::: TASK MATERIAL :::
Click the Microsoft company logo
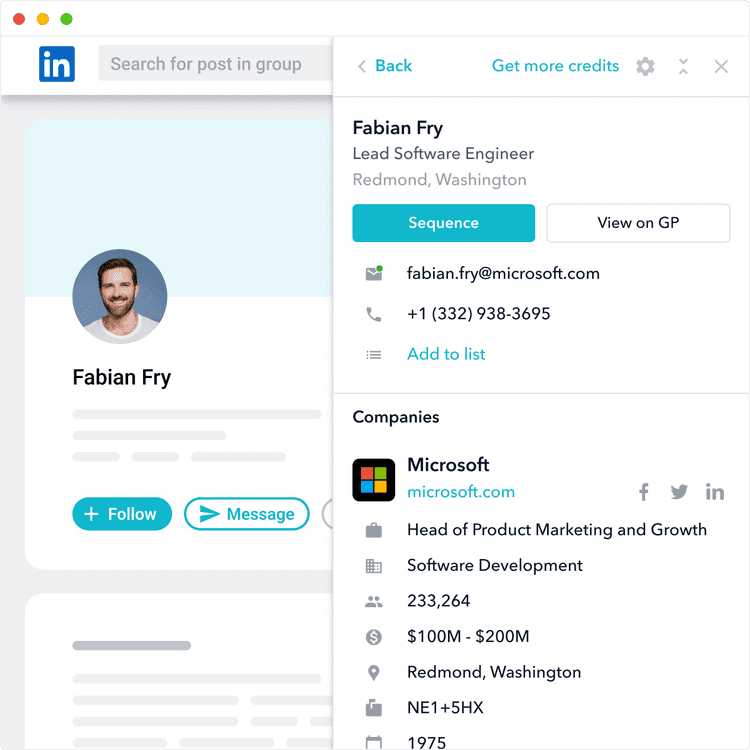This screenshot has width=750, height=750. [374, 480]
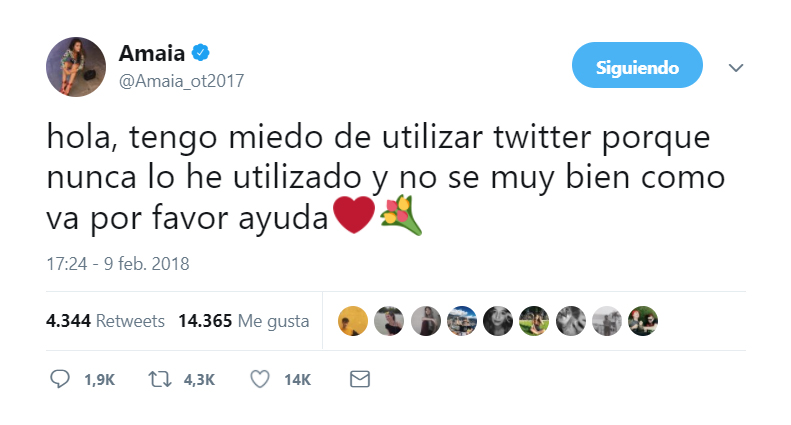Expand the tweet options chevron
The width and height of the screenshot is (791, 425).
[x=736, y=68]
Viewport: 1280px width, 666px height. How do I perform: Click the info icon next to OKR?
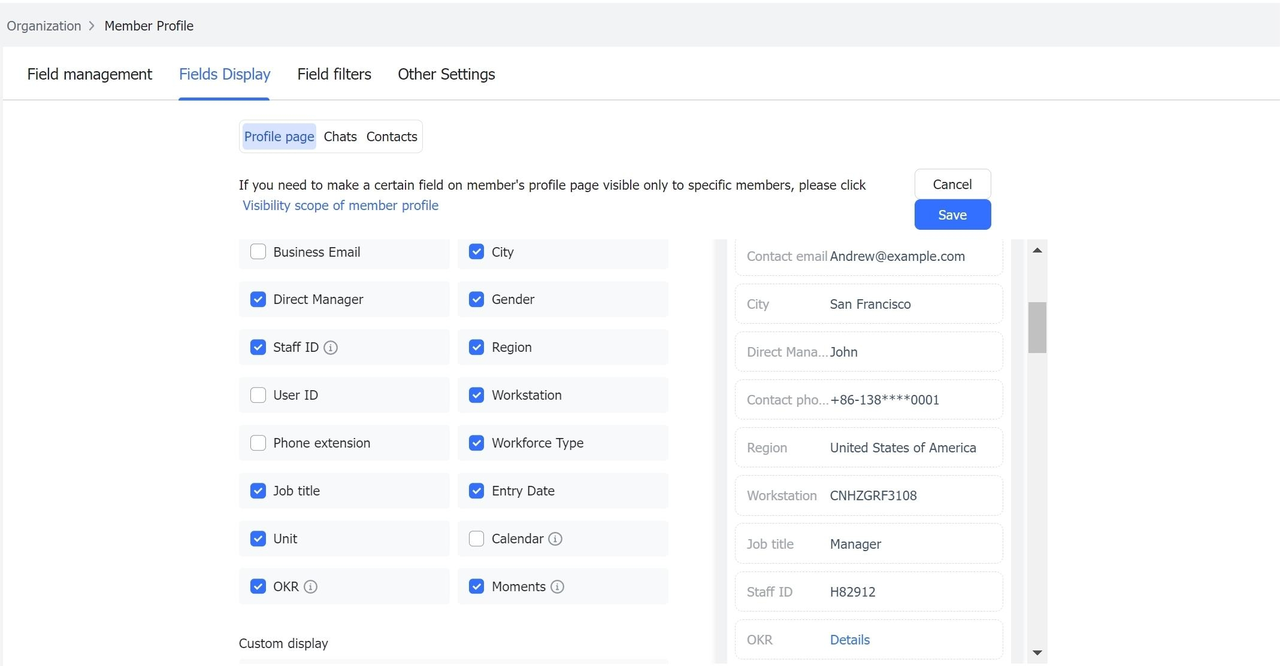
:::
# YOUR OBJECTIVE
Would you return the entries verbatim, minus any images?

# RESULT FOR THIS EXERCISE
Click the Microsoft company logo
This screenshot has width=750, height=750. [374, 480]
Expand the tweet options chevron
The width and height of the screenshot is (791, 425).
[x=736, y=68]
Viewport: 1280px width, 666px height. How do I perform: Click the info icon next to OKR?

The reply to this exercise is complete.